Catilina demanda à être interné chez M.
Lepidus, puis chez le préteur Marcellus, et, comme ils
refusaient de le recevoir, il alla bravement trouver
Cicéron et lui fit la même demande. On comprend
l'épouvante de Cicéron à cette
proposition. Comment lui, qui ne se croyait pas en
sûreté dans la même ville que Catilina,
aurait-il accepté de vivre dans la même maison
?
Repoussé de tous
les honnêtes gens qui ne voulaient pas se charger d'un
prisonnier aussi dangereux, il fut réduit à
s'installer chez un compère, M. Marcellus, où
tout le monde savait bien qu'il serait libre de faire ce
qu'il voudrait, en sorte que cette manifestation, sur
laquelle il comptait pour persuader les gens crédules
de son innocence, ne lui servit qu'à diminuer le
prestige que lui donnait son audace.
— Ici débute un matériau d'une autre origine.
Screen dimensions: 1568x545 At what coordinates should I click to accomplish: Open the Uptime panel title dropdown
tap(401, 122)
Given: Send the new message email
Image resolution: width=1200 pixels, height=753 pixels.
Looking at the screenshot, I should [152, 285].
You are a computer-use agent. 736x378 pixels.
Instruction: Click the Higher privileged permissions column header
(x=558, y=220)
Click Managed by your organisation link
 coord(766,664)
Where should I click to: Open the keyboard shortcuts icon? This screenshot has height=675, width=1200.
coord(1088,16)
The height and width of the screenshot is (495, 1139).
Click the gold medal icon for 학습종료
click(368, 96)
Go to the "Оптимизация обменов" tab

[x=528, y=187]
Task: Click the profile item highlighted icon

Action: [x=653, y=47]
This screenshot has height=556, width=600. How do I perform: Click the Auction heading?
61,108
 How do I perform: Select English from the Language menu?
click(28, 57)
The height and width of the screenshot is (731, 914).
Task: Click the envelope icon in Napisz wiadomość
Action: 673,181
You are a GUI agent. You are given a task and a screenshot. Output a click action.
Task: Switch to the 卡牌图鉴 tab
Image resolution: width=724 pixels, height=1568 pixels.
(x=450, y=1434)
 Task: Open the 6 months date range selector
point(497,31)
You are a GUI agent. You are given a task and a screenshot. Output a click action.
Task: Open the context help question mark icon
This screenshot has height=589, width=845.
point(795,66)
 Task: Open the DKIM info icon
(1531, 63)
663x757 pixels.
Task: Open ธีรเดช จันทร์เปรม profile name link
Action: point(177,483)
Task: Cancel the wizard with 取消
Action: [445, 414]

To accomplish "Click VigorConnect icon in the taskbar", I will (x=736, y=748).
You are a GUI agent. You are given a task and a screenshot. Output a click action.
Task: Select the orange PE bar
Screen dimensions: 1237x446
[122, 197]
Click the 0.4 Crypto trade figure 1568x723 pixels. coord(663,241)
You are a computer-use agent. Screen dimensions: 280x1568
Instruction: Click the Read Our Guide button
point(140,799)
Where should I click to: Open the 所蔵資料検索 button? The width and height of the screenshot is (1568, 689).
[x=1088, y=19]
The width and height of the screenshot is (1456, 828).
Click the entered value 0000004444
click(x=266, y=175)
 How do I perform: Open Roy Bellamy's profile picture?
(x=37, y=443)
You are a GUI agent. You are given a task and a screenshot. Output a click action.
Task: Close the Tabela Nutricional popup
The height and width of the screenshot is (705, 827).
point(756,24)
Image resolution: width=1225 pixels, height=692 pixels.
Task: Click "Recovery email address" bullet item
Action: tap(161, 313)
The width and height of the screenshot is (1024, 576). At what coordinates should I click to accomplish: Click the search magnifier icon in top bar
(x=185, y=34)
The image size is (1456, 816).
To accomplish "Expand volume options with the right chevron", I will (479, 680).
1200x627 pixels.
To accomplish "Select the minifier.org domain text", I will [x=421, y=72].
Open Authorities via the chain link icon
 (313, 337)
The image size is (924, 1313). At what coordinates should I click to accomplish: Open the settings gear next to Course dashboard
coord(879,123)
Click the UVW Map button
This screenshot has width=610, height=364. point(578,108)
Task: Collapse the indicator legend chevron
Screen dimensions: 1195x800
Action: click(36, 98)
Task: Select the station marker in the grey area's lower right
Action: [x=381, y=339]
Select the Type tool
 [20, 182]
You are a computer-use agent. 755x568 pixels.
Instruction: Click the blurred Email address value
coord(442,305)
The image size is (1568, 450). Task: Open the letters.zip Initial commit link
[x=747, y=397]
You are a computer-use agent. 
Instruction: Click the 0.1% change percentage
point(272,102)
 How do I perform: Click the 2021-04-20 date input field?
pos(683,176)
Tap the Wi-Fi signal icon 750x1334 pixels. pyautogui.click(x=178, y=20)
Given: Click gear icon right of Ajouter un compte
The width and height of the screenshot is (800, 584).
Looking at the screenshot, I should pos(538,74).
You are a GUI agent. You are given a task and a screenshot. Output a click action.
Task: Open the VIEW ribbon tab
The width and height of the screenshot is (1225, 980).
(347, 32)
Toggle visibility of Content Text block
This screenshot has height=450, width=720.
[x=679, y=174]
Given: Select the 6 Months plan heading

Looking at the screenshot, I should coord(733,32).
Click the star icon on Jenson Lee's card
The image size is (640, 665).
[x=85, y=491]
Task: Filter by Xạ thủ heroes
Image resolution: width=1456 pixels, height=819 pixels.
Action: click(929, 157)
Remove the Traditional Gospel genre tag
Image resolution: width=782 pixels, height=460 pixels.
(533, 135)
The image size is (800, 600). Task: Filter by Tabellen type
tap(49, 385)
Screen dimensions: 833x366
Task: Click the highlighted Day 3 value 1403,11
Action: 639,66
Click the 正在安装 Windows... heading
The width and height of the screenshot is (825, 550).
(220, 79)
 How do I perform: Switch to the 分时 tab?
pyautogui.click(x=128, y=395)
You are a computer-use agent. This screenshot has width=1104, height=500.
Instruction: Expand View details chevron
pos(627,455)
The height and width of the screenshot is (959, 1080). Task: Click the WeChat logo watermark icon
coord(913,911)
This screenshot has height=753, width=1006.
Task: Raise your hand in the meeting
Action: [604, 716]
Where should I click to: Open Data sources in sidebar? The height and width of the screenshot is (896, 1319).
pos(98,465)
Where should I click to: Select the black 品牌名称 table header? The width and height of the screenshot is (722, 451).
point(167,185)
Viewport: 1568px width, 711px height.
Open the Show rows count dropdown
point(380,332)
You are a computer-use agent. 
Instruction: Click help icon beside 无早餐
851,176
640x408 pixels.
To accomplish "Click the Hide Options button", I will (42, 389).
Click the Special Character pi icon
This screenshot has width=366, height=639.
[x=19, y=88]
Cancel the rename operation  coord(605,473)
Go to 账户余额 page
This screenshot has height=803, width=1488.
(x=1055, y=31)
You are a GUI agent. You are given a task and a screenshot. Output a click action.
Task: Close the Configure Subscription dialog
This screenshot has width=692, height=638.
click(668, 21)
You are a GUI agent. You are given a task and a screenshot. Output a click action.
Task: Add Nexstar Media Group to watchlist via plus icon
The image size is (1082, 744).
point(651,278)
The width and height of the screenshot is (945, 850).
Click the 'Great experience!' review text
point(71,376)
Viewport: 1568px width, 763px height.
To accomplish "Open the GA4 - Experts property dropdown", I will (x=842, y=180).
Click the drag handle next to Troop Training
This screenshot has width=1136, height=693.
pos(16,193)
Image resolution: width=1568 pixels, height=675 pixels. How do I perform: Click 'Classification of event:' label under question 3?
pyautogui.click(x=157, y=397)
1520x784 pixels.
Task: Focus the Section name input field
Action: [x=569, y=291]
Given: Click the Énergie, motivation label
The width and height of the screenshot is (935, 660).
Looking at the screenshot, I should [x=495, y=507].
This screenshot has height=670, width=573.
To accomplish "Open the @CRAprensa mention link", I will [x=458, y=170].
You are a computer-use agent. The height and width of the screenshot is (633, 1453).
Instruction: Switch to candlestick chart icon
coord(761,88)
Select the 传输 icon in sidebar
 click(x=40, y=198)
Rien en ce moment ne
semblait lui réussir. Les pièges qu'il tendait
au consul étaient déjoués ; il ne
pouvait former quelque projet qui ne fût aussitôt
découvert et prévenu. Ces contre-temps devaient
lui être très sensibles et le faisaient douter
pour la première fois du succès de son
entreprise. Est-ce dans un de ces moments d'irritation et de
découragement que Salluste a voulu le peindre quand il
nous dit «que ses nuits et ses journées
étaient troublées par le souvenir des crimes
qu'il avait commis, que ses remords se lisaient sur son teint
pâle, dans ses yeux injectés de sang, dans sa
démarche tantôt lente, tantôt
précipitée, qui trahissait le désordre
de son âme ?» (59). En même temps
nous apercevons à certains signes qu'il avait perdu de
la confiance qu'il témoignait jusque-là
à ces grands seigneurs de Rome, qui s'étaient
faits ses complices. Il ne leur parle plus du même ton.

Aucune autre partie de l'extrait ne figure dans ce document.